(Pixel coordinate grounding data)
□ □ □ □ □

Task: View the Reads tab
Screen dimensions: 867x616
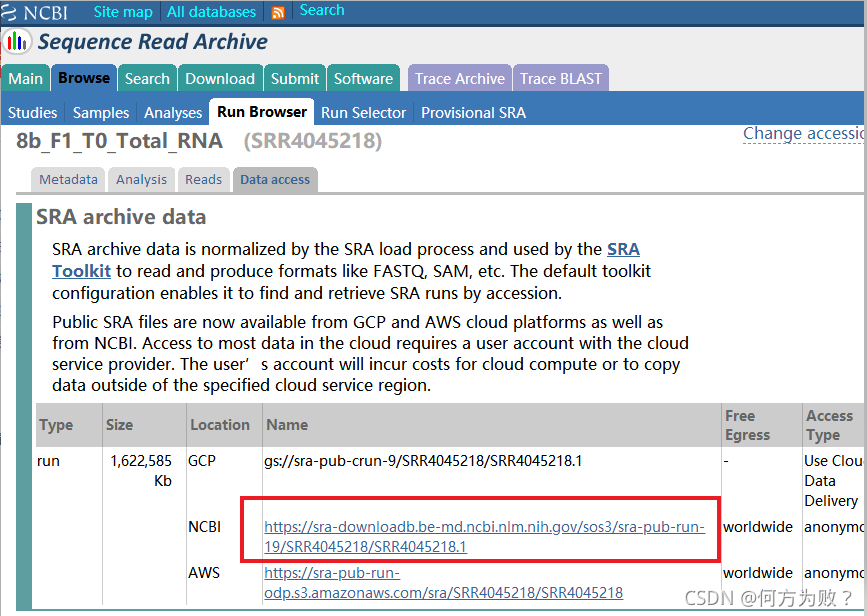Action: pyautogui.click(x=203, y=179)
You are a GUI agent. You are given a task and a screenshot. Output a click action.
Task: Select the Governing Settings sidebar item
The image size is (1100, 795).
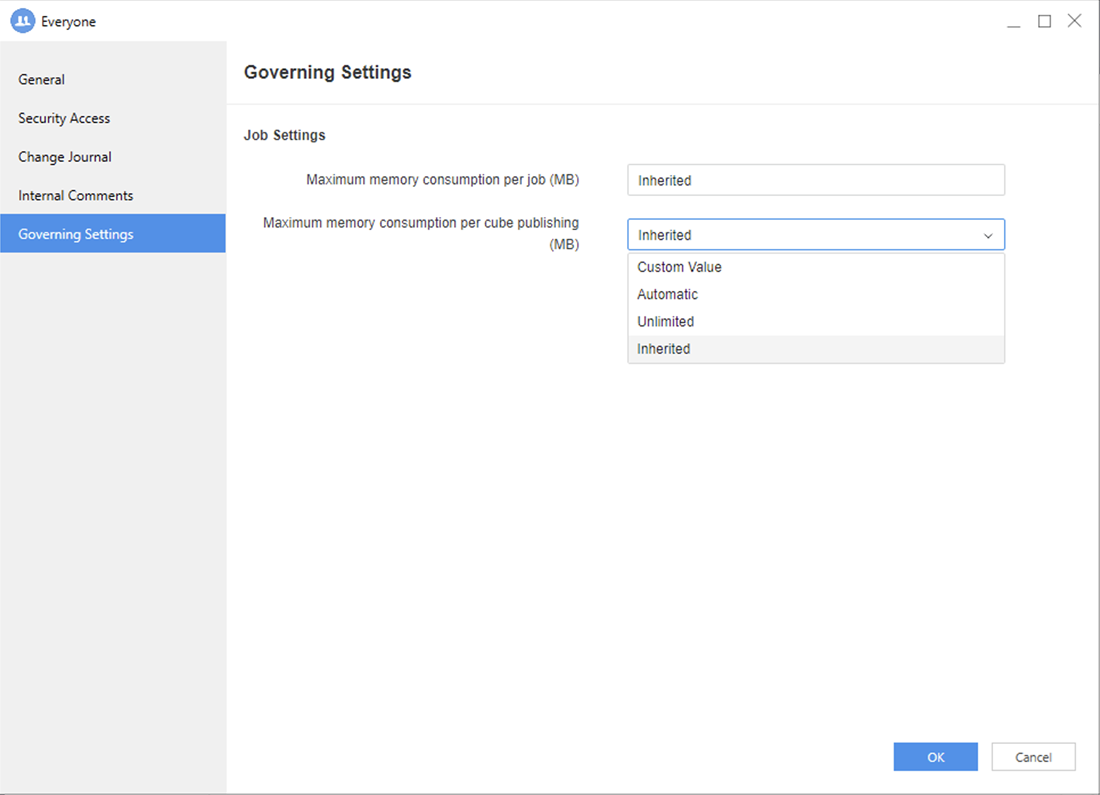(x=76, y=234)
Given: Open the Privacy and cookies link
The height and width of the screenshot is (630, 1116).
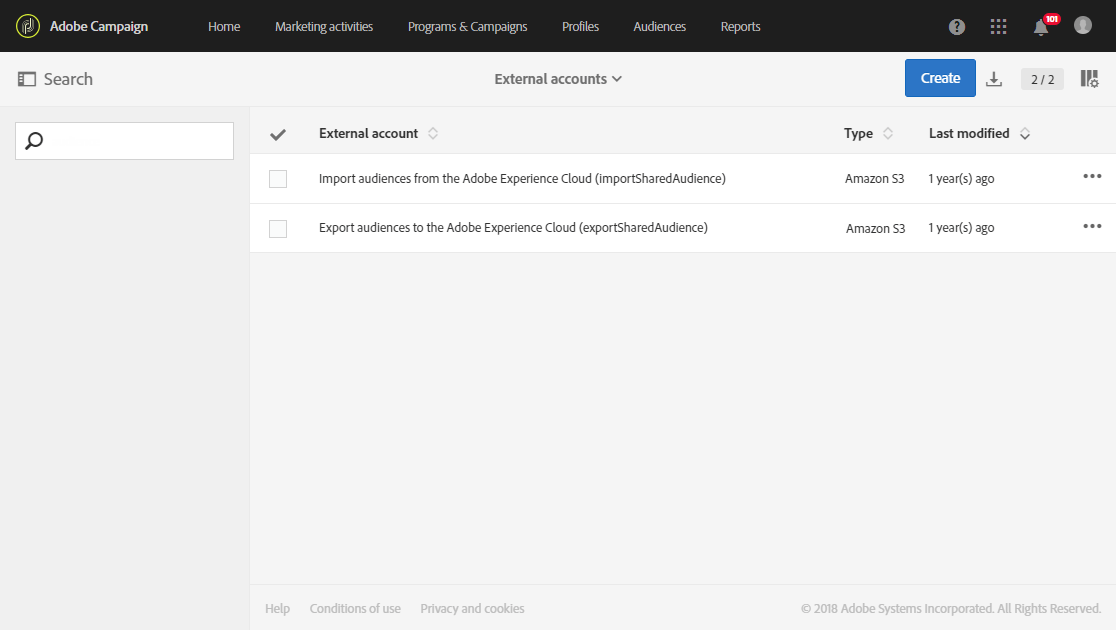Looking at the screenshot, I should [x=472, y=608].
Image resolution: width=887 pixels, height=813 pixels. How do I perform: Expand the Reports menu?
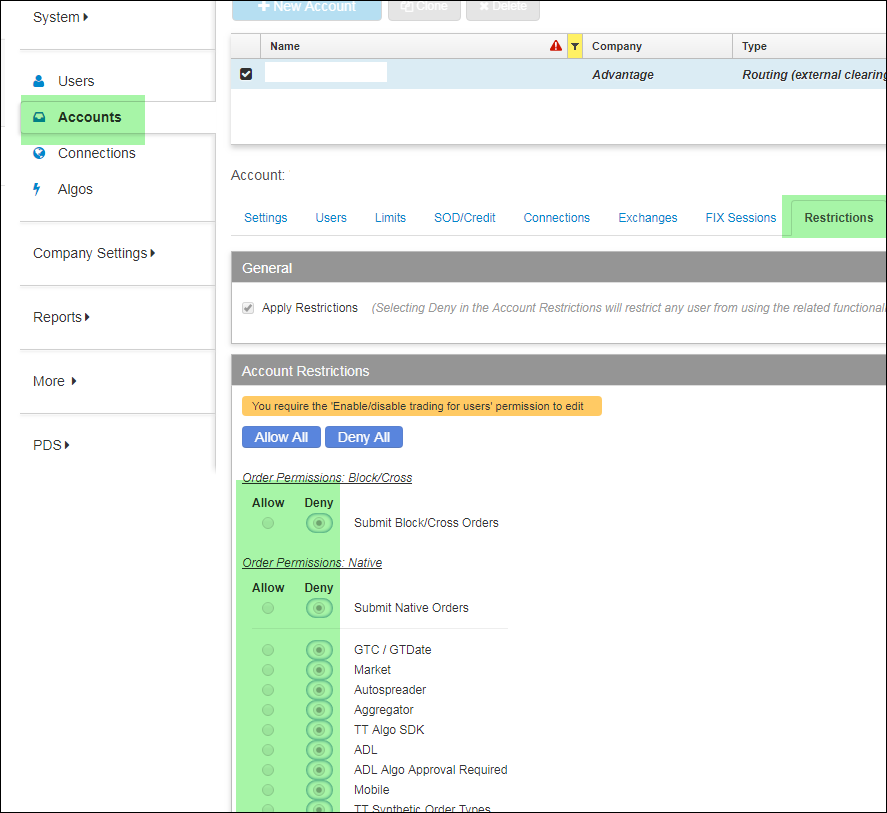click(x=61, y=317)
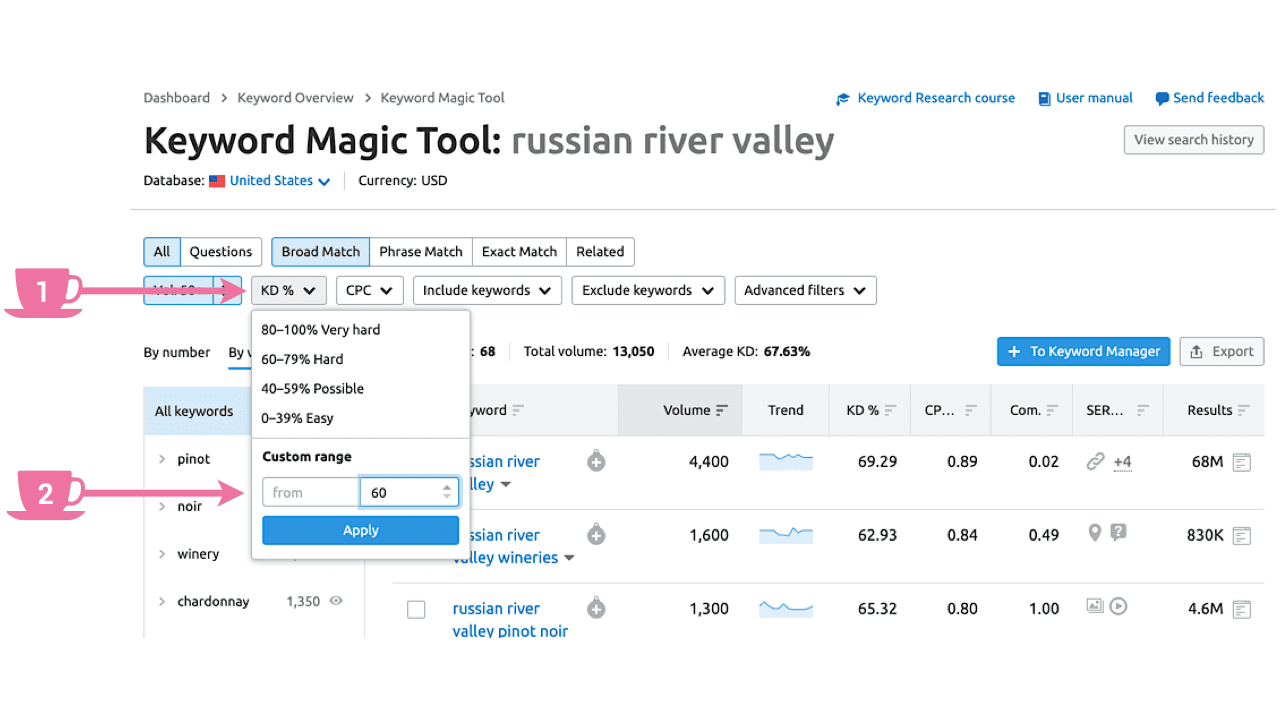Click the stepper arrows beside the 60 value
Screen dimensions: 1280x720
click(x=447, y=492)
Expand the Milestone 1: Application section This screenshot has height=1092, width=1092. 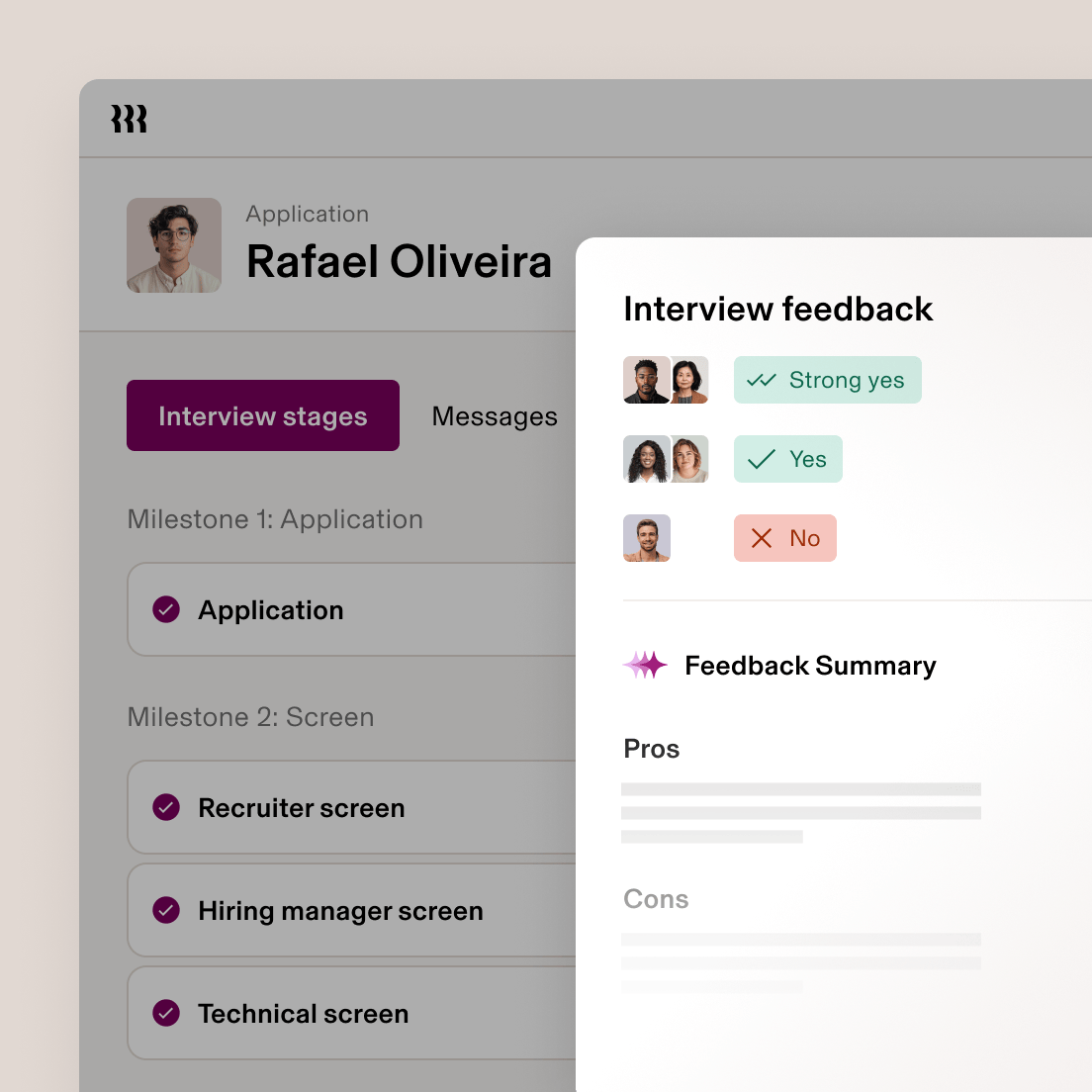pyautogui.click(x=275, y=519)
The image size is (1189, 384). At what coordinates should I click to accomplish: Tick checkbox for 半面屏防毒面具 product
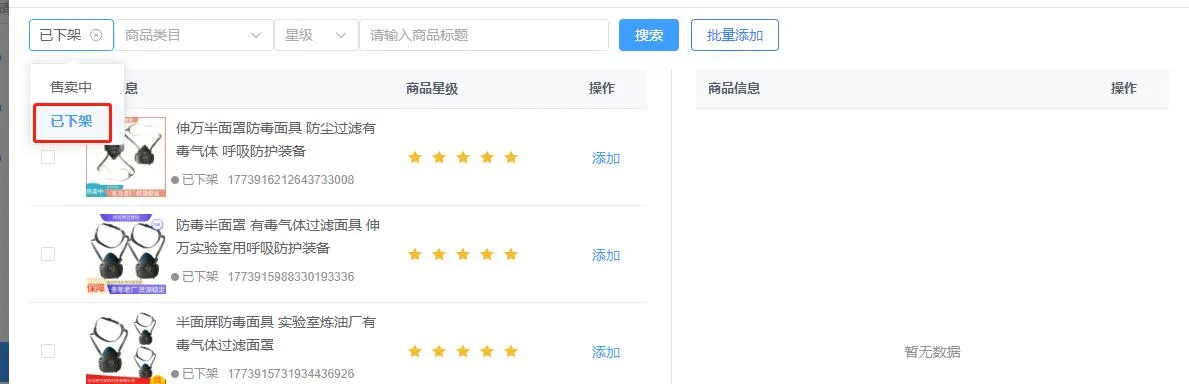[x=48, y=351]
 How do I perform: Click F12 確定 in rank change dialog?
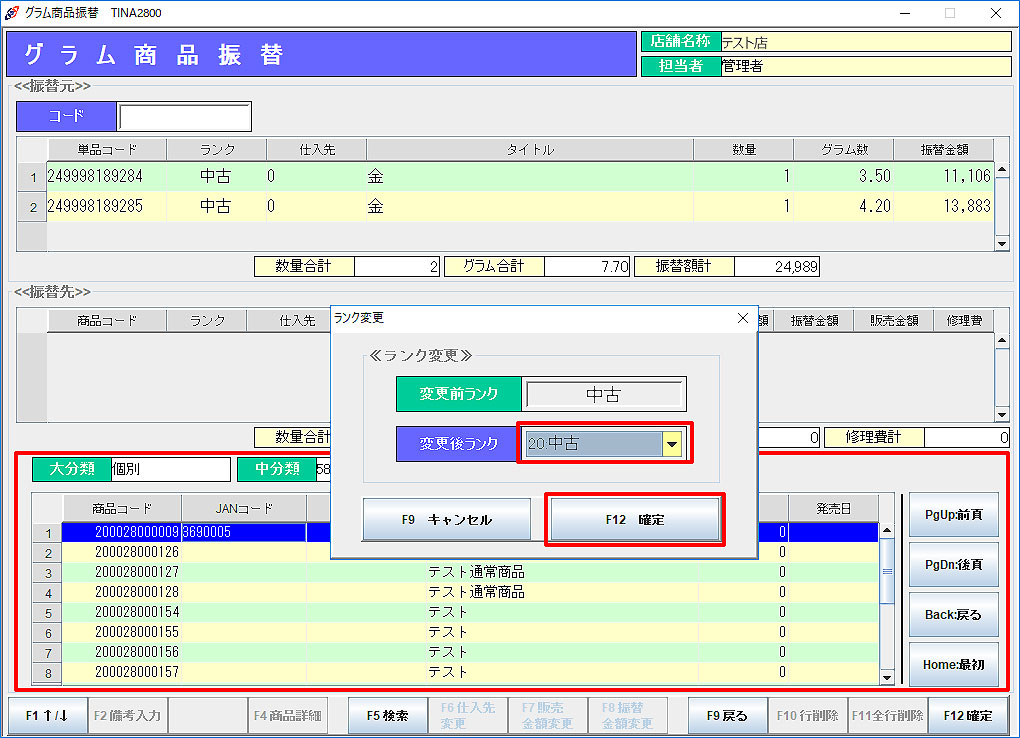click(x=634, y=520)
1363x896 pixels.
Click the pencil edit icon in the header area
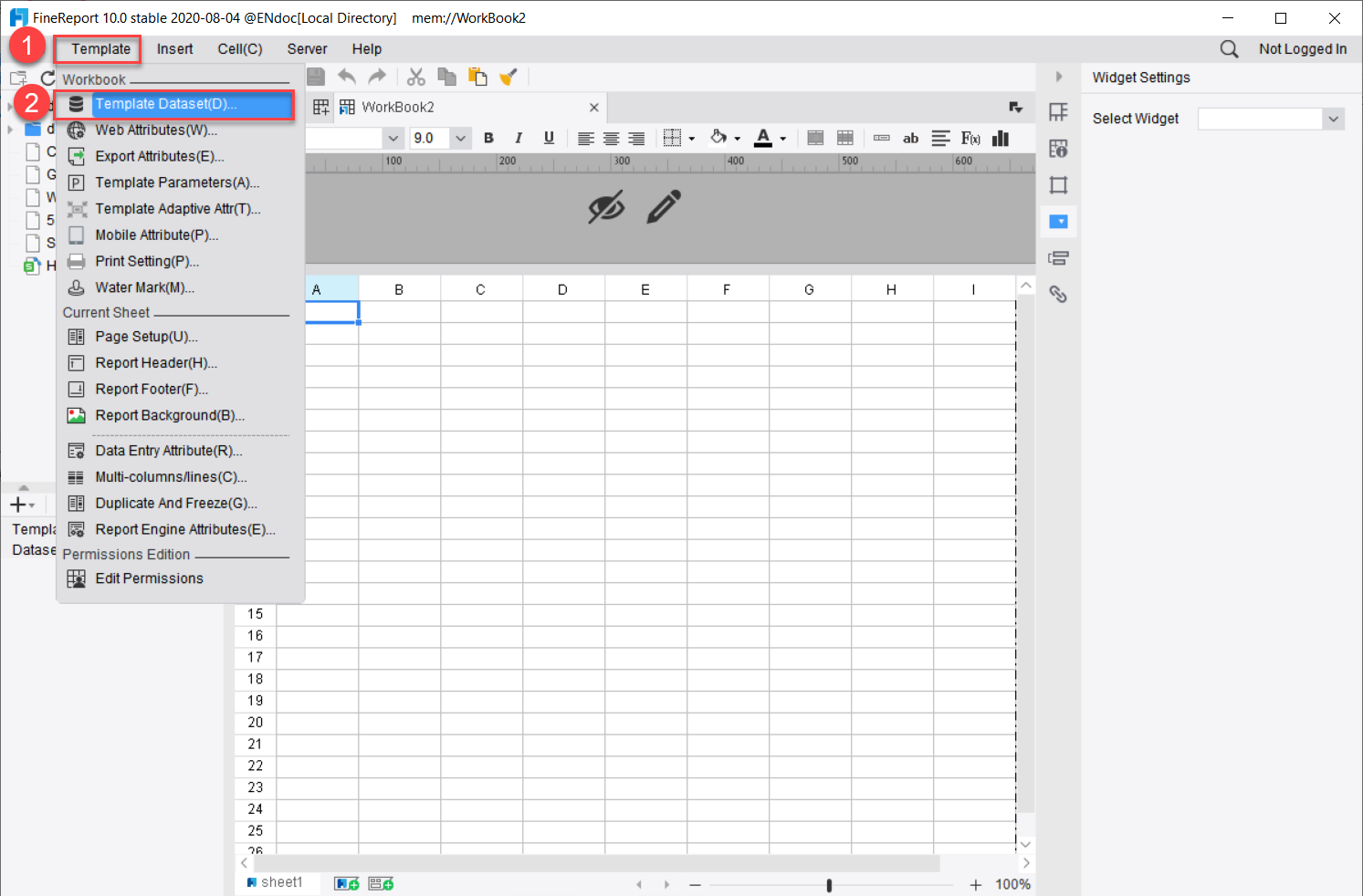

□ □ □ □ □

### Exercise requirements
Leaving out the pictures, return exactly the lines from the one that contains "How do I perform: Click" through the last line of the records above, inclusive.

### Answer to this problem
 How do I perform: Click F12 確定 in rank change dialog?
click(x=634, y=520)
1363x896 pixels.
Click the pencil edit icon in the header area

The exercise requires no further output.